■ Problem
Each entry should be written out again exactly, so that nothing is lost.

☆ ☆ ☆

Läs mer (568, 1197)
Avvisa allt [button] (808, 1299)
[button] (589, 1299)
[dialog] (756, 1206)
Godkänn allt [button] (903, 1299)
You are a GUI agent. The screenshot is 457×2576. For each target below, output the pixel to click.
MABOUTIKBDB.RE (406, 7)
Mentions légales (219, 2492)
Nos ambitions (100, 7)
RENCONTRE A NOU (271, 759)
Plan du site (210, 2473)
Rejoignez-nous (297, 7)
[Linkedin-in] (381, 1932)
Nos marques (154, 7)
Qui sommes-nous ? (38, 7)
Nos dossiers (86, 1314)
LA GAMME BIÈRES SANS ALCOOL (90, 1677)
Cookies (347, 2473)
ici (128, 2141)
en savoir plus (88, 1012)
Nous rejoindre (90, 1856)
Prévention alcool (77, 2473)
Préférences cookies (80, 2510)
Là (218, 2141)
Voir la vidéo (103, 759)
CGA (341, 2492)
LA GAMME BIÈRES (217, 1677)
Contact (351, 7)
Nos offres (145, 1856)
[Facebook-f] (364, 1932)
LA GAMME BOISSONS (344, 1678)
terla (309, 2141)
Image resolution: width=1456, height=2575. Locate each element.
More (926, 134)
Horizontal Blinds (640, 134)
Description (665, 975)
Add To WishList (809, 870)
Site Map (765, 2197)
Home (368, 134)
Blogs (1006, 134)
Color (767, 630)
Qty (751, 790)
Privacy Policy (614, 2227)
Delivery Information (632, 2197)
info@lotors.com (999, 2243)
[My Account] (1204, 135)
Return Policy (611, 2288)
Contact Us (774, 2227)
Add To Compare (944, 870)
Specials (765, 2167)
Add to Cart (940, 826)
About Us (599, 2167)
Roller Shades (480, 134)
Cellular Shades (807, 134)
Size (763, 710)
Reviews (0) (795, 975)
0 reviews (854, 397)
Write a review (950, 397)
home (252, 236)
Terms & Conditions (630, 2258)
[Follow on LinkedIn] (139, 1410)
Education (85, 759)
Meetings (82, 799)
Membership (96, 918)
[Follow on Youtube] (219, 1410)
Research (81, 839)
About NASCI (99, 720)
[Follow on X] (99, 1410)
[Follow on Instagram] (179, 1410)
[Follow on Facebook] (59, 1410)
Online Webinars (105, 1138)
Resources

☆ ☆ ☆

■ Answer box
Läs mer (568, 1197)
Avvisa allt [button] (808, 1299)
[button] (589, 1299)
[dialog] (756, 1206)
Godkänn allt [button] (903, 1299)
You are a GUI agent. The screenshot is 457×2576. For each target below, output the pixel to click.
MABOUTIKBDB.RE (406, 7)
Mentions légales (219, 2492)
Nos ambitions (100, 7)
RENCONTRE A NOU (271, 759)
Plan du site (210, 2473)
Rejoignez-nous (297, 7)
[Linkedin-in] (381, 1932)
Nos marques (154, 7)
Qui sommes-nous ? (38, 7)
Nos dossiers (86, 1314)
LA GAMME BIÈRES SANS ALCOOL (90, 1677)
Cookies (347, 2473)
ici (128, 2141)
en savoir plus (88, 1012)
Nous rejoindre (90, 1856)
Prévention alcool (77, 2473)
Préférences cookies (80, 2510)
Là (218, 2141)
Voir la vidéo (103, 759)
CGA (341, 2492)
LA GAMME BIÈRES (217, 1677)
Contact (351, 7)
Nos offres (145, 1856)
[Facebook-f] (364, 1932)
LA GAMME BOISSONS (344, 1678)
terla (309, 2141)
Image resolution: width=1456, height=2575. Locate each element.
More (926, 134)
Horizontal Blinds (640, 134)
Description (665, 975)
Add To WishList (809, 870)
Site Map (765, 2197)
Home (368, 134)
Blogs (1006, 134)
Color (767, 630)
Qty (751, 790)
Privacy Policy (614, 2227)
Delivery Information (632, 2197)
info@lotors.com (999, 2243)
[My Account] (1204, 135)
Return Policy (611, 2288)
Contact Us (774, 2227)
Add To Compare (944, 870)
Specials (765, 2167)
Add to Cart (940, 826)
About Us (599, 2167)
Roller Shades (480, 134)
Cellular Shades (807, 134)
Size (763, 710)
Reviews (0) (795, 975)
0 reviews (854, 397)
Write a review (950, 397)
home (252, 236)
Terms & Conditions (630, 2258)
[Follow on LinkedIn] (139, 1410)
Education (85, 759)
Meetings (82, 799)
Membership (96, 918)
[Follow on Youtube] (219, 1410)
Research (81, 839)
About NASCI (99, 720)
[Follow on X] (99, 1410)
[Follow on Instagram] (179, 1410)
[Follow on Facebook] (59, 1410)
Online Webinars (105, 1138)
Resources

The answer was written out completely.